■ What the exercise asks
If a line contains "Task: Click the copy icon beside 链接URL预览", it is the last one to write out; begin with the first line of the records and copy each exactly.
─── Dataset excerpts
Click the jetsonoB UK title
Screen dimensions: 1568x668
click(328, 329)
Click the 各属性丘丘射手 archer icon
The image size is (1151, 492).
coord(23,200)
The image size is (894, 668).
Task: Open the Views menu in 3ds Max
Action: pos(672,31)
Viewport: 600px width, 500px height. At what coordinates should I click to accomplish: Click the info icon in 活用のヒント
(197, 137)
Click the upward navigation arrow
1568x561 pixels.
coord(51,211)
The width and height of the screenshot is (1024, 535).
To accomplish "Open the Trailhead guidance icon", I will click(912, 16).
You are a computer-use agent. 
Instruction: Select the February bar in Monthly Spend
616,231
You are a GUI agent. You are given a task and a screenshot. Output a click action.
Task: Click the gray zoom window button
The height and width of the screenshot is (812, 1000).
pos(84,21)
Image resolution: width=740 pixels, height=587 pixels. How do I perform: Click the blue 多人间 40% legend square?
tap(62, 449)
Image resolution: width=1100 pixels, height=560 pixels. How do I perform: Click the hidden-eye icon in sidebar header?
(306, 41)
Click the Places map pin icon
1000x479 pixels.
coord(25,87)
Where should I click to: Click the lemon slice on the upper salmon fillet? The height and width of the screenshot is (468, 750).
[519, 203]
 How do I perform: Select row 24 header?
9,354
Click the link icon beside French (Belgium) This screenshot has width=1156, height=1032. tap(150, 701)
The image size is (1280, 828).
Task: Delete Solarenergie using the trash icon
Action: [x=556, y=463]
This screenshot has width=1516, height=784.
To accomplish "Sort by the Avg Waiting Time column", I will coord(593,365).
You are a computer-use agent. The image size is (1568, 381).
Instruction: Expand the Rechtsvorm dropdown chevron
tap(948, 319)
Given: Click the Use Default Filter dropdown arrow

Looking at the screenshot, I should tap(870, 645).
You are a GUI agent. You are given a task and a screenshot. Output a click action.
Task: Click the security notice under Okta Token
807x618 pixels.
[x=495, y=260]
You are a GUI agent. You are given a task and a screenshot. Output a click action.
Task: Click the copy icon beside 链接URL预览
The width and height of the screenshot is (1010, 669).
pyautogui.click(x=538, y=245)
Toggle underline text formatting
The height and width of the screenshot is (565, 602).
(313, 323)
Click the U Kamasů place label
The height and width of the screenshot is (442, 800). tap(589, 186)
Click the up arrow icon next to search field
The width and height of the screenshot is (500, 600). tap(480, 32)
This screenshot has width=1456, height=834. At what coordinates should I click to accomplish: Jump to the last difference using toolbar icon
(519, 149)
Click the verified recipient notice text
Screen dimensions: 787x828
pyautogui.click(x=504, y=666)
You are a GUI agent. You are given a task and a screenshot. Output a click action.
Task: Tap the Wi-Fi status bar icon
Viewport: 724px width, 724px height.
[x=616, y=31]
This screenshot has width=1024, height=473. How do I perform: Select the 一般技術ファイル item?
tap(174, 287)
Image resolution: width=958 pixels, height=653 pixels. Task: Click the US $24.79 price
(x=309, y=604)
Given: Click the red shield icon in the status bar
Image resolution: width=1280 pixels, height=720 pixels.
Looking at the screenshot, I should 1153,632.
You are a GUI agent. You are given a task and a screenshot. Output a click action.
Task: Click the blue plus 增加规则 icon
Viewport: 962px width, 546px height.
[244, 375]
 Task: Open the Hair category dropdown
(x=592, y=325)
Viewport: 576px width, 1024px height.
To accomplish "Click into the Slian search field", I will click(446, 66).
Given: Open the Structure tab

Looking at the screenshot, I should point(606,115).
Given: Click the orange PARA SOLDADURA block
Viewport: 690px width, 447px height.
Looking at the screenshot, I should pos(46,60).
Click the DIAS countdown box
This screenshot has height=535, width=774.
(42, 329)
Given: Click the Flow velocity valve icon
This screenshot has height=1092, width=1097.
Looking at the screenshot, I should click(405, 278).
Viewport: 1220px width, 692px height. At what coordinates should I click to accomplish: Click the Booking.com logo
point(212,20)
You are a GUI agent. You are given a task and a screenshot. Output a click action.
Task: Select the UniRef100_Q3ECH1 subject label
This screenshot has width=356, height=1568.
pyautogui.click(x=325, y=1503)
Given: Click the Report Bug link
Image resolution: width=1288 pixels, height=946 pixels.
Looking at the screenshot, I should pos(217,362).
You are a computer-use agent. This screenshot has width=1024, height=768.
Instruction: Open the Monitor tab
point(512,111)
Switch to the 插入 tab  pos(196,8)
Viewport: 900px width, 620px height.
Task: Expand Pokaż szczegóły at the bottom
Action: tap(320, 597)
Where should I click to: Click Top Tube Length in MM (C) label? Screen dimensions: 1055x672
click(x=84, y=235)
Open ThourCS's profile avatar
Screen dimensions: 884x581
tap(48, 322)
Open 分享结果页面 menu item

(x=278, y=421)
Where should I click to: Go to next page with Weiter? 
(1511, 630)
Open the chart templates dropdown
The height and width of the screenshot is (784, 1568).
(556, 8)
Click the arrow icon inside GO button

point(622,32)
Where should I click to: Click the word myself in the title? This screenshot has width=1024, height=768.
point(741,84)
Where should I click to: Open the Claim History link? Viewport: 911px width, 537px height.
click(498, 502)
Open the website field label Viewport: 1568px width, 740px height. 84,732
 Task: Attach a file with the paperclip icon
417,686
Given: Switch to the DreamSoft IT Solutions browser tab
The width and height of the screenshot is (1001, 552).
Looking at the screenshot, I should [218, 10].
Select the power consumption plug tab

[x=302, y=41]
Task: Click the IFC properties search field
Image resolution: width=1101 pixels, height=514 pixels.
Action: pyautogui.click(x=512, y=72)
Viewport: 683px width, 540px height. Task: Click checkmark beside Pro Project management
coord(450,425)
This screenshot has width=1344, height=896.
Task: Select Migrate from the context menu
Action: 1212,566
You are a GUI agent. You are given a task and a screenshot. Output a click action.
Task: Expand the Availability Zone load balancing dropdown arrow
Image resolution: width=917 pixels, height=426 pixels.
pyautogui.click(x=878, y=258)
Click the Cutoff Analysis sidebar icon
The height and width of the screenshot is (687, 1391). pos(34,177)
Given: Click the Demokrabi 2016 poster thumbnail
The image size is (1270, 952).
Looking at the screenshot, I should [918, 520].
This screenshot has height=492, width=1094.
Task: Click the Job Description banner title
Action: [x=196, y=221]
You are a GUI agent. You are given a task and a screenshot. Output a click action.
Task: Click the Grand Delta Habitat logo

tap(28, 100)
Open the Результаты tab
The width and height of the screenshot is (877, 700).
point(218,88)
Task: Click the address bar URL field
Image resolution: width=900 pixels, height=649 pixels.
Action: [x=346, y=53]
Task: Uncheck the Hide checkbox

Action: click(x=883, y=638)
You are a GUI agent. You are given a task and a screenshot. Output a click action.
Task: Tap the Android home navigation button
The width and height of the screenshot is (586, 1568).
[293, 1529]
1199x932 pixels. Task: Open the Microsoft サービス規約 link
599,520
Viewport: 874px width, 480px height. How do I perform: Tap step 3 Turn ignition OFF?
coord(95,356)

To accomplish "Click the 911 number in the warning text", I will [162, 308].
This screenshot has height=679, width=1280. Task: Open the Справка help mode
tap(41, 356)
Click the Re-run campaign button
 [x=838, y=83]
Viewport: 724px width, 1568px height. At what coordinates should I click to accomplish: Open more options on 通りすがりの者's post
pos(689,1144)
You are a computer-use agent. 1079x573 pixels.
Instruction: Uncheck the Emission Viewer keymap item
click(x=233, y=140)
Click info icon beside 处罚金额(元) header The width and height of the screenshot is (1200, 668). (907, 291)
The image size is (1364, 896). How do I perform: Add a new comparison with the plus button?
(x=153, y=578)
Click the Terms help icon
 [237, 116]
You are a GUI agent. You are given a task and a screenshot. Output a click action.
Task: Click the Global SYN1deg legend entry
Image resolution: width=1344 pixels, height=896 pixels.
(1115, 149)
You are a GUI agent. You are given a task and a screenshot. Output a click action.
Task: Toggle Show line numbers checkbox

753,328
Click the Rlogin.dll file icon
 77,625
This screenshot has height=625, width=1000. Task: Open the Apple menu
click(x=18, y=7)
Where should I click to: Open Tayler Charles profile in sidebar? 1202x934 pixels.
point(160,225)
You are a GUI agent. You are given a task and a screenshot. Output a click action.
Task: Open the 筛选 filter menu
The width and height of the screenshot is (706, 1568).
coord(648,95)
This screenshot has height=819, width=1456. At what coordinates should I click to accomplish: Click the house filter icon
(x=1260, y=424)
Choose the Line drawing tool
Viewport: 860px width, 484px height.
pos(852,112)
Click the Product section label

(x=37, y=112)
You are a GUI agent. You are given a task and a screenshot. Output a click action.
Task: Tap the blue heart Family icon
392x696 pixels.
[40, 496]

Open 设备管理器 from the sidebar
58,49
──────
■ Response
Click the jetsonoB UK title
Screen dimensions: 1568x668
click(328, 329)
Click the 各属性丘丘射手 archer icon
The image size is (1151, 492).
coord(23,200)
The image size is (894, 668).
Task: Open the Views menu in 3ds Max
Action: pos(672,31)
Viewport: 600px width, 500px height. At what coordinates should I click to accomplish: Click the info icon in 活用のヒント
(197, 137)
Click the upward navigation arrow
1568x561 pixels.
coord(51,211)
The width and height of the screenshot is (1024, 535).
To accomplish "Open the Trailhead guidance icon", I will click(912, 16).
You are a computer-use agent. 
Instruction: Select the February bar in Monthly Spend
616,231
You are a GUI agent. You are given a task and a screenshot. Output a click action.
Task: Click the gray zoom window button
The height and width of the screenshot is (812, 1000).
pos(84,21)
Image resolution: width=740 pixels, height=587 pixels. How do I perform: Click the blue 多人间 40% legend square?
tap(62, 449)
Image resolution: width=1100 pixels, height=560 pixels. How do I perform: Click the hidden-eye icon in sidebar header?
(306, 41)
Click the Places map pin icon
1000x479 pixels.
coord(25,87)
Where should I click to: Click the lemon slice on the upper salmon fillet? The height and width of the screenshot is (468, 750).
[519, 203]
 How do I perform: Select row 24 header?
9,354
Click the link icon beside French (Belgium) This screenshot has width=1156, height=1032. tap(150, 701)
The image size is (1280, 828).
Task: Delete Solarenergie using the trash icon
Action: [x=556, y=463]
This screenshot has width=1516, height=784.
To accomplish "Sort by the Avg Waiting Time column", I will coord(593,365).
You are a computer-use agent. The image size is (1568, 381).
Instruction: Expand the Rechtsvorm dropdown chevron
tap(948, 319)
Given: Click the Use Default Filter dropdown arrow

Looking at the screenshot, I should tap(870, 645).
You are a GUI agent. You are given a task and a screenshot. Output a click action.
Task: Click the security notice under Okta Token
807x618 pixels.
[x=495, y=260]
You are a GUI agent. You are given a task and a screenshot. Output a click action.
Task: Click the copy icon beside 链接URL预览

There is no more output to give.